Une personne âgée de 92 ans souscrit de nombreux produits d’épargne, réalise un nombre anormalement élevé de retraits d’argent liquide et modifie son testament pour réduire de moitié la part initialement dévolue à son neveu, légataire universel. Les bénéficiaires de ces opérations sont son assistante de vie et un ancien collègue et ami. Ils font l’objet de poursuites pénales après le décès de la personne âgée. Le neveu, sa femme et leurs enfants se constituent partie civile.

Le tribunal correctionnel relaxe l’assistante de vie mais condamne l’ami pour abus de faiblesse. La constitution de partie civile du neveu est déclarée recevable, mais seulement concernant son préjudice moral, tandis que la constitution de sa femme et de ses enfants est rejetée faute de préjudice. Une instance sur les intérêts civils reste en cours pour décider du montant de l’indemnisation.

La cour d’appel n’est pas d’accord avec les premiers juges sur le préjudice moral subi par l’héritier et renvoie l’examen de la question à l’audience sur les intérêts civils, afin que le tribunal prenne en compte l’ensemble des préjudices subis.

La Cour de cassation casse l’arrêt, lui reprochant de ne pas avoir évoqué tous les points du litige. La cour aurait dû répondre aux conclusions de l’héritier qui réclamait, d’une part, la réparation du préjudice causé par l’infraction à la victime, de son vivant, indemnisation portée à la succession de celle-ci par les agissements des prévenus, et d’autre part la réparation du préjudice résultant de la réduction de ses droits dans la succession.

À noter

Rappelons que seule la victime directe d’un délit a la possibilité de se constituer partie civile. Or la Cour de cassation considère que le préjudice patrimonial subi par les héritiers d’une personne victime d’un abus de faiblesse n’est qu’indirect. Leur constitution de partie civile est irrecevable et ils ne peuvent pas déclencher les poursuites devant le tribunal correctionnel ou le juge d’instruction (Cass. ass. plén. 9‑5‑2008 n° 06‑85.751). Il en va toutefois autrement si l’héritier parvient à démontrer qu’il a personnellement souffert de l’infraction (Cass. crim. 22‑1‑2020 n° 19‑82.173), comme en l’espèce puisque le neveu avait expliqué que l’emprise exercée sur sa tante avait conduit cette dernière à mettre de côté sa famille dans les dernières années de sa vie, ce qui lui avait causé un préjudice moral.

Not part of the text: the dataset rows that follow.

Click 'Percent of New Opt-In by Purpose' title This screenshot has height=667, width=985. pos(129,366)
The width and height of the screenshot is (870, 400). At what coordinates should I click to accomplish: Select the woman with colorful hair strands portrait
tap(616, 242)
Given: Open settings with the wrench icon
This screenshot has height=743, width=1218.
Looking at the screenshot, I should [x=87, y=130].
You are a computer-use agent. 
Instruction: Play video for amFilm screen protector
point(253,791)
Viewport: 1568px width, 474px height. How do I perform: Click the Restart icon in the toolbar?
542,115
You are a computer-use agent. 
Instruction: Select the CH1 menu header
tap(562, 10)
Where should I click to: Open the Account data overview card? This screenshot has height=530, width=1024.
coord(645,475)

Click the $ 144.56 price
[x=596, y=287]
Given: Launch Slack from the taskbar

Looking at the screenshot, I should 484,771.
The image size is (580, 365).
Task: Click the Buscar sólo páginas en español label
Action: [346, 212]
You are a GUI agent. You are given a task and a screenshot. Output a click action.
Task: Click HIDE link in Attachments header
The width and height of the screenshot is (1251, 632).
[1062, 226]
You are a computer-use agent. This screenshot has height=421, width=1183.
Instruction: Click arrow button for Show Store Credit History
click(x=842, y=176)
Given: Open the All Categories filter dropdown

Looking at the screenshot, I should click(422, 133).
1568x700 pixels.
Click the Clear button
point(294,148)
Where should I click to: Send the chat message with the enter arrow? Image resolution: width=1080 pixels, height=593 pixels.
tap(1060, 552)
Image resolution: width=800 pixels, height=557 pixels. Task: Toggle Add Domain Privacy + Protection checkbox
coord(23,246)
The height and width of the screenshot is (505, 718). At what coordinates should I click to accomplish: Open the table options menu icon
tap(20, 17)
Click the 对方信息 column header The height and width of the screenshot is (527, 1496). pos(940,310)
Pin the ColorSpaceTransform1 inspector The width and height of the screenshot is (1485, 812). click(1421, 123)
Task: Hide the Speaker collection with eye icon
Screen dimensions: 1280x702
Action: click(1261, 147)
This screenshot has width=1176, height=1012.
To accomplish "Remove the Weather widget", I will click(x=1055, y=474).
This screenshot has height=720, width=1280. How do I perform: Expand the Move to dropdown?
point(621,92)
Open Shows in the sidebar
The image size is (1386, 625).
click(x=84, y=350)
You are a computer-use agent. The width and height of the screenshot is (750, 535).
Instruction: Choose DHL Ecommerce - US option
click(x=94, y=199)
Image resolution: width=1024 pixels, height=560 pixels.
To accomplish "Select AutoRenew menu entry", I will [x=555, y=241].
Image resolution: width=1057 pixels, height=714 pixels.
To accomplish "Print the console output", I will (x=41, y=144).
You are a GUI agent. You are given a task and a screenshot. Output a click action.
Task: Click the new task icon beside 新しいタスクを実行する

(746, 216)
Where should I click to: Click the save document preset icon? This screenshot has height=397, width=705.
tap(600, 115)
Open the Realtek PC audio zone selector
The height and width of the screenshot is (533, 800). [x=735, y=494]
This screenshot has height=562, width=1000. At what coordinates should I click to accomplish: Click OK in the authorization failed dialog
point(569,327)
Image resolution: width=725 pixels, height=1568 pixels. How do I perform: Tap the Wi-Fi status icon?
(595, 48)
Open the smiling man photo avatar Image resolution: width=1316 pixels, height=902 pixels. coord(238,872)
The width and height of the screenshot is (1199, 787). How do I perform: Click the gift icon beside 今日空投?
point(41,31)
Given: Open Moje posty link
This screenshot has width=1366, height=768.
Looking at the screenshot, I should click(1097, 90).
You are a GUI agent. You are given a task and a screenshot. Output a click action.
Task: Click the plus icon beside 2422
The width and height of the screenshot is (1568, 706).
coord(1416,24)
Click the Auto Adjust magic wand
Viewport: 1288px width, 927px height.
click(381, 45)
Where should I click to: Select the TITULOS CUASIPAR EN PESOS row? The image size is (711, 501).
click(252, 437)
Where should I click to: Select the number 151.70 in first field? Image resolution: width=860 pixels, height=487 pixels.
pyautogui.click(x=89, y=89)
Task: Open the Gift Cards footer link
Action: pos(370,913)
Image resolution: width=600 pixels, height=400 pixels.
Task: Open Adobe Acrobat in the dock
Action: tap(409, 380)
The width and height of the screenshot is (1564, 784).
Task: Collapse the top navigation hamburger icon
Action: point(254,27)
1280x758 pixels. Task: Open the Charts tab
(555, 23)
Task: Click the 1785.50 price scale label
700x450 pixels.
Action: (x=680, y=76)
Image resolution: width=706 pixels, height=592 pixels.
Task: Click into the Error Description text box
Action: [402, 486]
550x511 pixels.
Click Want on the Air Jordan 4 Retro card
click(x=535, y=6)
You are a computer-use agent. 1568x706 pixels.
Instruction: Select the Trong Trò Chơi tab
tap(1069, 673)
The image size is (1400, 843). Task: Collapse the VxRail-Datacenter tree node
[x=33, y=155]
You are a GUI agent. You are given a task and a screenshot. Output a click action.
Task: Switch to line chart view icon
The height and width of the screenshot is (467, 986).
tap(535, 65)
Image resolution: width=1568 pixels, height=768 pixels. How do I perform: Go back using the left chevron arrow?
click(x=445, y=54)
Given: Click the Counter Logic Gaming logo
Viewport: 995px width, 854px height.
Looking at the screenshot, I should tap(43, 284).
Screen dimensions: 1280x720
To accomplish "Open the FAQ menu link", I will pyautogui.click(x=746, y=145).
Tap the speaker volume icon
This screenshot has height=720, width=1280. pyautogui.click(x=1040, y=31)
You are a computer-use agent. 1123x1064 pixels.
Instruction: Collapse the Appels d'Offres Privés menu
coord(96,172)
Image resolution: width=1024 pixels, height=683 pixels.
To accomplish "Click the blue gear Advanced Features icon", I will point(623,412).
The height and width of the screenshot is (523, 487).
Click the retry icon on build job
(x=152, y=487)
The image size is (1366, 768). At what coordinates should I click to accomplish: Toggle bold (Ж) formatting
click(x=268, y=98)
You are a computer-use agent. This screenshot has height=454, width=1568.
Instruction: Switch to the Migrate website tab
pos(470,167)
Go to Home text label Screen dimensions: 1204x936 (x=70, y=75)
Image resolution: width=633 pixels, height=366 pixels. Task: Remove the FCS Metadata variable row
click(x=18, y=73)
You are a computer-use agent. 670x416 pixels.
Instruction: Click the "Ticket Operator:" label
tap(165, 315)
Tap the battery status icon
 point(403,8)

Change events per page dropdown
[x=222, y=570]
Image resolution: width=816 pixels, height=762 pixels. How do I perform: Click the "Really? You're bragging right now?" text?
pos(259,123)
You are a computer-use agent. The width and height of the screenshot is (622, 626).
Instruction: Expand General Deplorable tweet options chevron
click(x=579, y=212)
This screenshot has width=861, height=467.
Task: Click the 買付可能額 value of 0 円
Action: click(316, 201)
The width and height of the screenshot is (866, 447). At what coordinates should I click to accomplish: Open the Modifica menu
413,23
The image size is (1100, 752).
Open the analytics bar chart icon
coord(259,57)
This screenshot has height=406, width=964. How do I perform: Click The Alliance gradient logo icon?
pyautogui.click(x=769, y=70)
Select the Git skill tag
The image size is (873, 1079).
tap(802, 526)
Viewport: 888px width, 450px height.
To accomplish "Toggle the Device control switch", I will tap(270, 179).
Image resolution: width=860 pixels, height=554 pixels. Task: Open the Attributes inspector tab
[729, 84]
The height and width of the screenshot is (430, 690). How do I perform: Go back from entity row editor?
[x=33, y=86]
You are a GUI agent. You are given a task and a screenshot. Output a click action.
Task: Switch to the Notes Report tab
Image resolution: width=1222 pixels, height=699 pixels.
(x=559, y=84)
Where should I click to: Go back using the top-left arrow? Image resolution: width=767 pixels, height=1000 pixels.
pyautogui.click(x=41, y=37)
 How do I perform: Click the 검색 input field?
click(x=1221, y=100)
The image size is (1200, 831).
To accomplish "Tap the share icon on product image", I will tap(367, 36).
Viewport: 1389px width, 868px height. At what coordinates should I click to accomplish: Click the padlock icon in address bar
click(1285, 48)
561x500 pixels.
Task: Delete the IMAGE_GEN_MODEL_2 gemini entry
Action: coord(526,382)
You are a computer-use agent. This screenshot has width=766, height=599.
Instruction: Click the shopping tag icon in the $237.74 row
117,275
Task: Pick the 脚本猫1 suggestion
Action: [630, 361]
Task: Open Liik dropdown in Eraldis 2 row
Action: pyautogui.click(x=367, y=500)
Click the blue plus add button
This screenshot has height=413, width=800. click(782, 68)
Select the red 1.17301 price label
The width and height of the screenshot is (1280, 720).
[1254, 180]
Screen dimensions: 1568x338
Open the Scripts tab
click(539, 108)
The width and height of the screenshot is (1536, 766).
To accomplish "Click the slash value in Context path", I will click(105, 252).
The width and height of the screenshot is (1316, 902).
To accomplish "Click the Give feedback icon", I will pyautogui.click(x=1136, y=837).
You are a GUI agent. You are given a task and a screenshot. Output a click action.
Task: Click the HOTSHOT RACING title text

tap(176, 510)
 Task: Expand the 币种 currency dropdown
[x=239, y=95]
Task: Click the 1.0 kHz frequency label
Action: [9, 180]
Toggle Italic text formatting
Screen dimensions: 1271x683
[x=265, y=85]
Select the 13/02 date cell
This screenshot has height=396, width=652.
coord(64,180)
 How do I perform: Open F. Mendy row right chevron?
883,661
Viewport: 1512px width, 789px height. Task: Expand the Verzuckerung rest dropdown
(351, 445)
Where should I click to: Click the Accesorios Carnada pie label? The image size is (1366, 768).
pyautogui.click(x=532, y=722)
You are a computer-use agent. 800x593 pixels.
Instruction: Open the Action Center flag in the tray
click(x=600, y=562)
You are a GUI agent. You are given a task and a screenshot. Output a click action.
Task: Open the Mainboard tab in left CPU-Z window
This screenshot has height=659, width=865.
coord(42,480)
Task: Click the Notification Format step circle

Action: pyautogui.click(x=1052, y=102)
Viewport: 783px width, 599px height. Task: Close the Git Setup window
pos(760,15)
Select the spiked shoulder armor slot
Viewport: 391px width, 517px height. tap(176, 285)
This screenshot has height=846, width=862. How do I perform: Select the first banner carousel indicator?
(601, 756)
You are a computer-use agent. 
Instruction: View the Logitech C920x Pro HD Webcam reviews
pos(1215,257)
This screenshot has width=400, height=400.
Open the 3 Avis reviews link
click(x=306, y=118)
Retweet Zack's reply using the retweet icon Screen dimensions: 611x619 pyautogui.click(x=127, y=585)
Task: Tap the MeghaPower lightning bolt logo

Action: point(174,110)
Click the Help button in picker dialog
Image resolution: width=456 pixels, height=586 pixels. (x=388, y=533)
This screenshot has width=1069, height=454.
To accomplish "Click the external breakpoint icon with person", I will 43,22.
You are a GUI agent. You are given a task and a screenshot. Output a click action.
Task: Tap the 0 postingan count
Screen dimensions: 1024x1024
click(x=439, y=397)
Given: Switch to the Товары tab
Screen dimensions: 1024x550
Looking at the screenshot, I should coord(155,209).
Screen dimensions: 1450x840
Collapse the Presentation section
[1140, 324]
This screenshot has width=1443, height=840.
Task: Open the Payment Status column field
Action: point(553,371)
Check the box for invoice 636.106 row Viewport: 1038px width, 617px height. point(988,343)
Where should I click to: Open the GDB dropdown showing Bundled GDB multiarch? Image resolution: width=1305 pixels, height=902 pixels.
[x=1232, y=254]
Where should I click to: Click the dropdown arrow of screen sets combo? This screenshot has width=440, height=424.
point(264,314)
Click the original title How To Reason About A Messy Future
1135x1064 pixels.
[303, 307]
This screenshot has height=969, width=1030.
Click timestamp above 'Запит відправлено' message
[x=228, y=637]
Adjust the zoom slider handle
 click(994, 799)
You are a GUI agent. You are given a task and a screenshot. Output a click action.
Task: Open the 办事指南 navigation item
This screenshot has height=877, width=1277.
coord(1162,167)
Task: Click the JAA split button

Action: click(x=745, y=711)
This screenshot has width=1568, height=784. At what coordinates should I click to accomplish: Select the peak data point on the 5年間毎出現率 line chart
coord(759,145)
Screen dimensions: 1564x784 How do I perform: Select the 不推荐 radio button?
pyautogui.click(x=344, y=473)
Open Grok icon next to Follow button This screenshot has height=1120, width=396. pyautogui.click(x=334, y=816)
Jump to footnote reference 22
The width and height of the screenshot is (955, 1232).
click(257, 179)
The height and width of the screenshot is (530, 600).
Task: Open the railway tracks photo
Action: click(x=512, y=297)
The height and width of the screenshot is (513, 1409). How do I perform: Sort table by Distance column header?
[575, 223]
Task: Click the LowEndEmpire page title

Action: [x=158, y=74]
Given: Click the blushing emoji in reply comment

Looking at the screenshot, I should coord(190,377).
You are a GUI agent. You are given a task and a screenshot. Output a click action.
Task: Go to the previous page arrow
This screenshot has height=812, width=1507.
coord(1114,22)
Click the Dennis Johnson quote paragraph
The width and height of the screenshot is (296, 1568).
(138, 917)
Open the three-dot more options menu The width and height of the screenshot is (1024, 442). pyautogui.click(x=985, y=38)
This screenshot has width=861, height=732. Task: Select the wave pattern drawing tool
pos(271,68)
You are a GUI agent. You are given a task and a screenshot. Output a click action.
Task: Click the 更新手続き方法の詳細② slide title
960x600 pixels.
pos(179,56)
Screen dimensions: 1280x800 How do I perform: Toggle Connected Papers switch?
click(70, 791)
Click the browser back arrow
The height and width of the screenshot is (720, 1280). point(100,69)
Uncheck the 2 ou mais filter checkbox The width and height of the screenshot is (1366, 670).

Est-ce à dire que l’héritier dont les droits sont réduits dans la succession par suite d’un abus de faiblesse ne peut prétendre à aucune indemnisation ? Non, avait déjà répondu la chambre criminelle : si un procès pénal est déclenché par le parquet, l’héritier peut demander réparation civile du préjudice indirect à l’auteur du délit (Cass. crim. 10‑11‑2009 n° 09‑82.028) ; à défaut de procès pénal, il peut se tourner vers le juge civil. Cette décision du 17 janvier 2024 semble bien le confirmer, puisque la Haute Juridiction reproche aux juges d’appel de ne pas avoir répondu aux arguments de l’héritier concernant la réparation du préjudice subi par la victime de son vivant, portée à la succession de celle-ci, ainsi que du préjudice résultant de la réduction de ses droits dans la succession de sa tante.